Of particular concern to the API is cap-and-trade climate change legislation under scrutiny in the Senate, along with the president's 2010 budget, which would roll back oil industry tax breaks and impose higher taxes on some Gulf of Mexico production.
"The president's budget would take somewhere between 20-25% of the cash that independent companies, like my company, have to invest in oil and gas production," Nichols stated. "The only way we can pay for the measures in that budget would be to dramatically reduce employment and cut back drilling of oil and gas wells in the United States."
To date, Obama has offered most of his support to energy companies that produce renewable energy sources as part of his goal to curb greenhouse gas emissions and address global climate change.
Most prominently, economic stimulus legislation signed into law earlier this year included an array of subsidies, grants and other financial incentives for low-carbon renewables like wind, solar, geothermal and biofuels.
Separately, Independent Petroleum Association of America (IPAA) chairman Bruce Vincent, sent a letter to Obama Thursday highlighting the potential for job growth in domestic shale gas plays (OD Jul.28,p1).

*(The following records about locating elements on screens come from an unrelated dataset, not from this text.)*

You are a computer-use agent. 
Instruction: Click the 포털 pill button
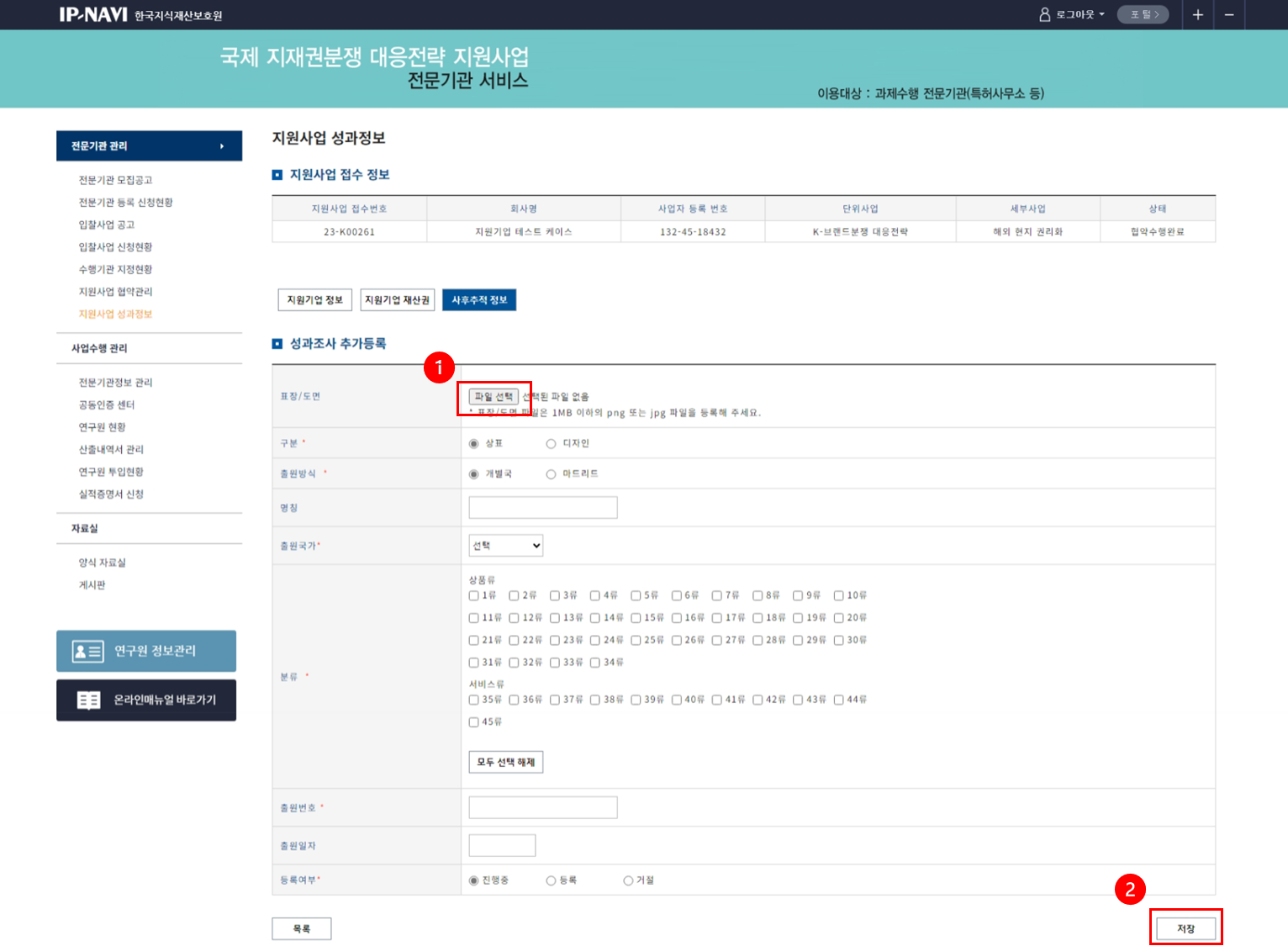(1143, 14)
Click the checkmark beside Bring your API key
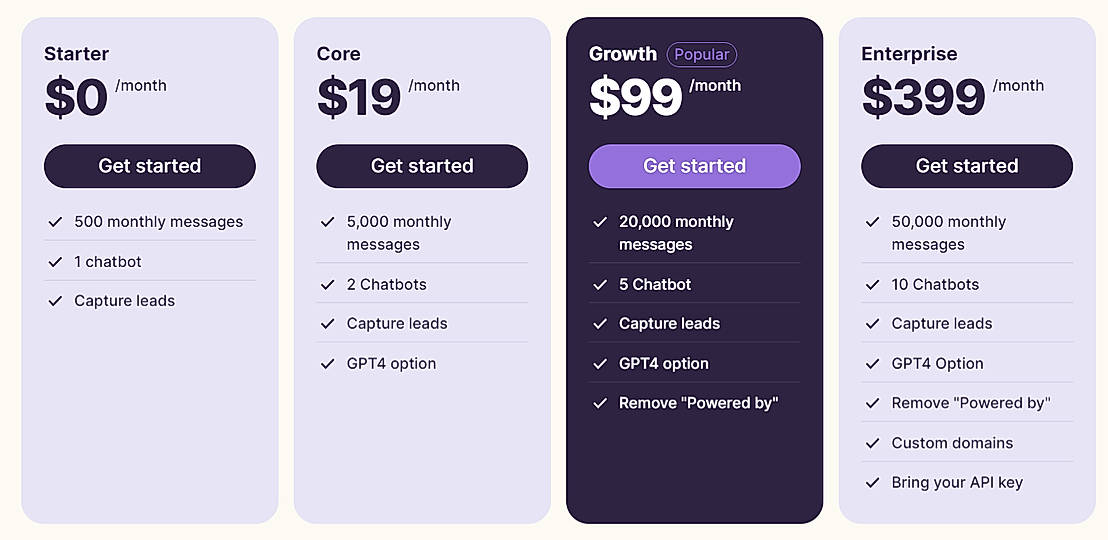Screen dimensions: 1108x540 pos(872,483)
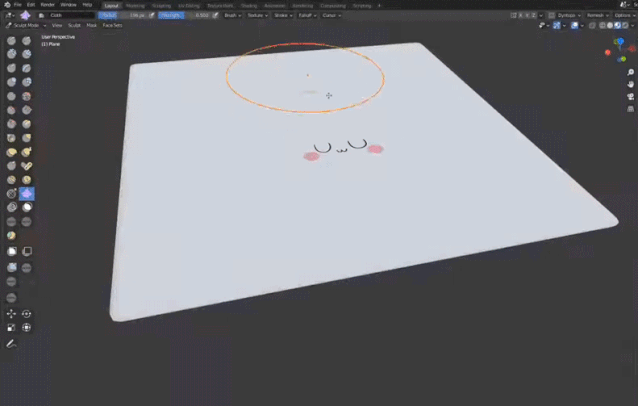Click the brush Strength slider
The image size is (638, 406).
click(201, 15)
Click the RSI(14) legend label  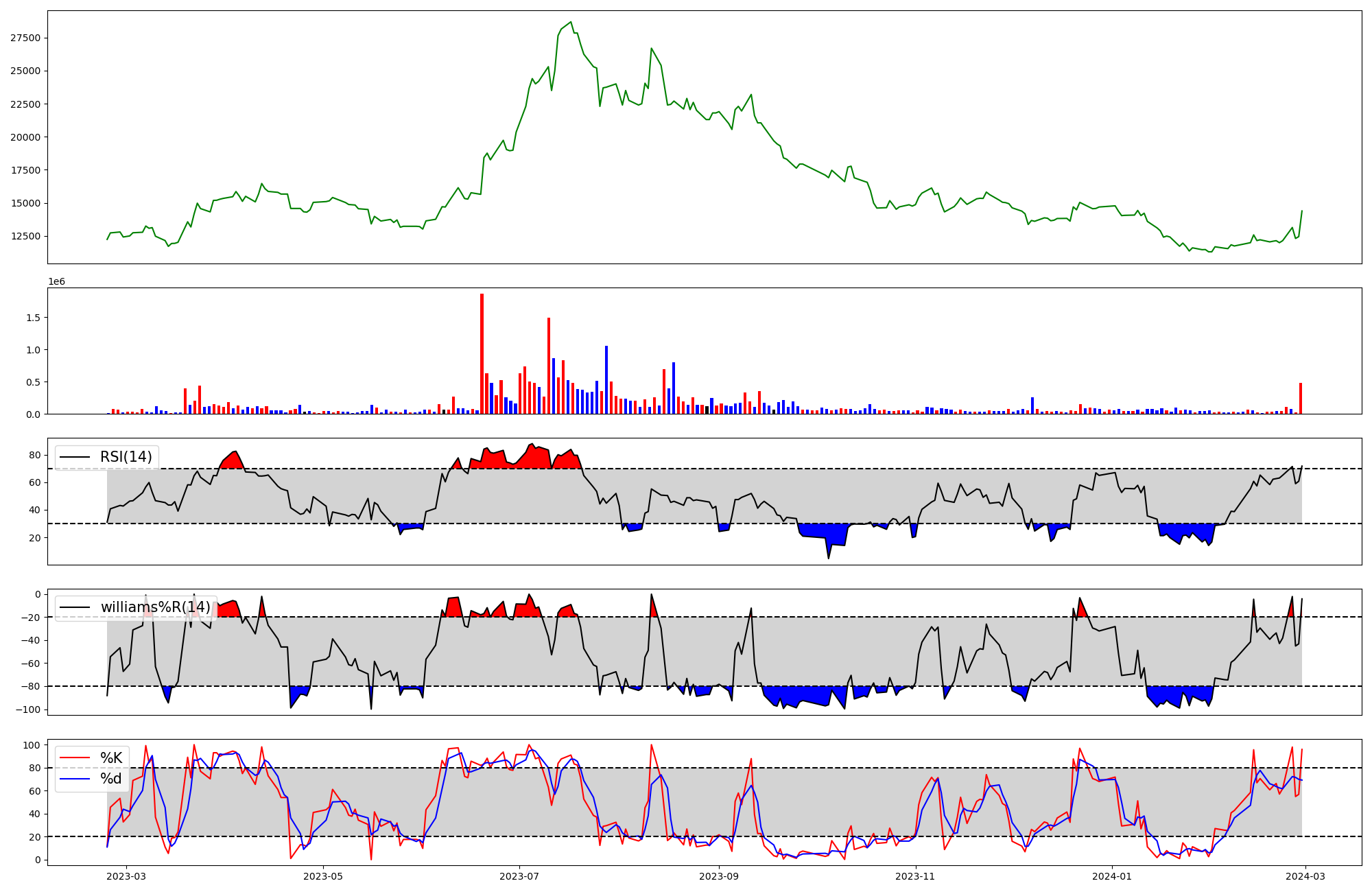coord(126,457)
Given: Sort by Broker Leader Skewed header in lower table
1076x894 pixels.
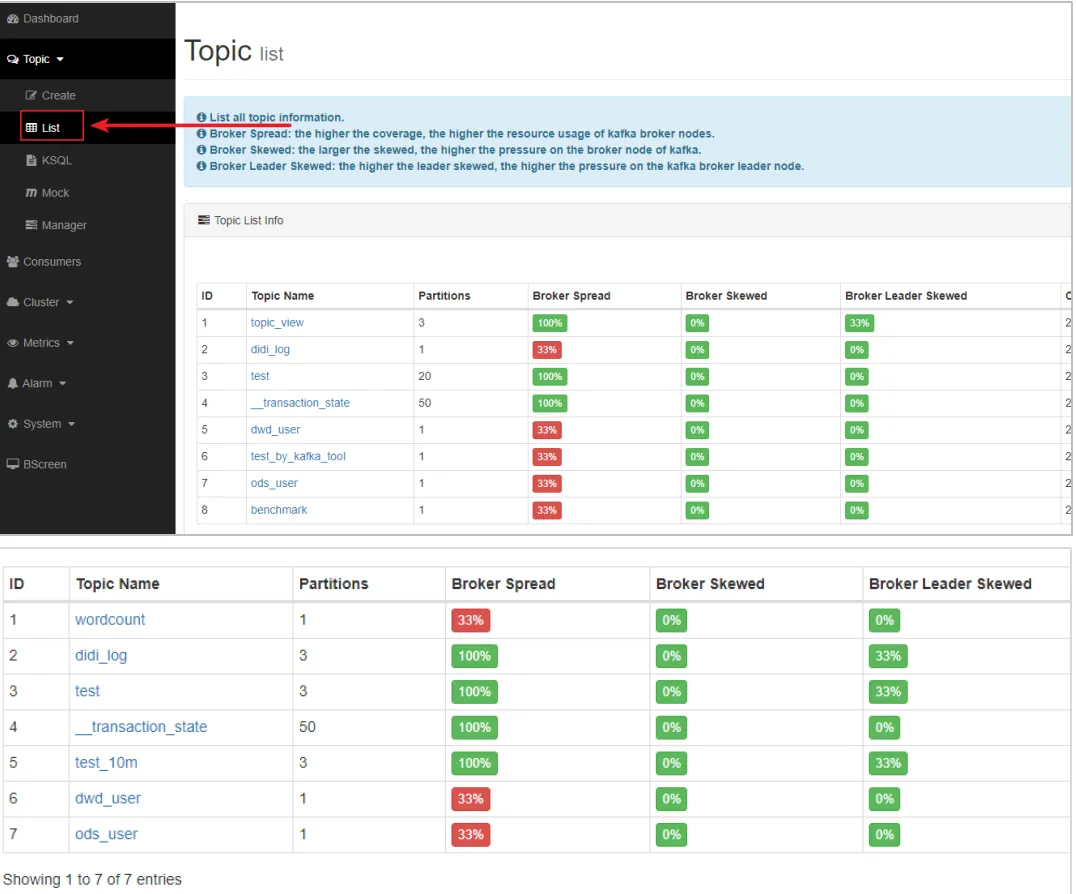Looking at the screenshot, I should (x=950, y=584).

Vincent said economists had originally predicted that the Barnett Shale in Texas would create 70,000 jobs -- but he pointed out that the play had already created 111,000 as of 2008.
Penn State University has conducted similar research on the potential of the Marcellus Shale formation in the mid-Atlantic.
"Last year alone, according to Penn State, 29,000 jobs were created -- and more than 50,000 jobs are expected to be created by the end of this year," Vincent said.
API President Jack Gerard said the oil industry does not need any financial incentives to create new jobs.
"We're not looking for any subsidies or stimulus, just more access," he said.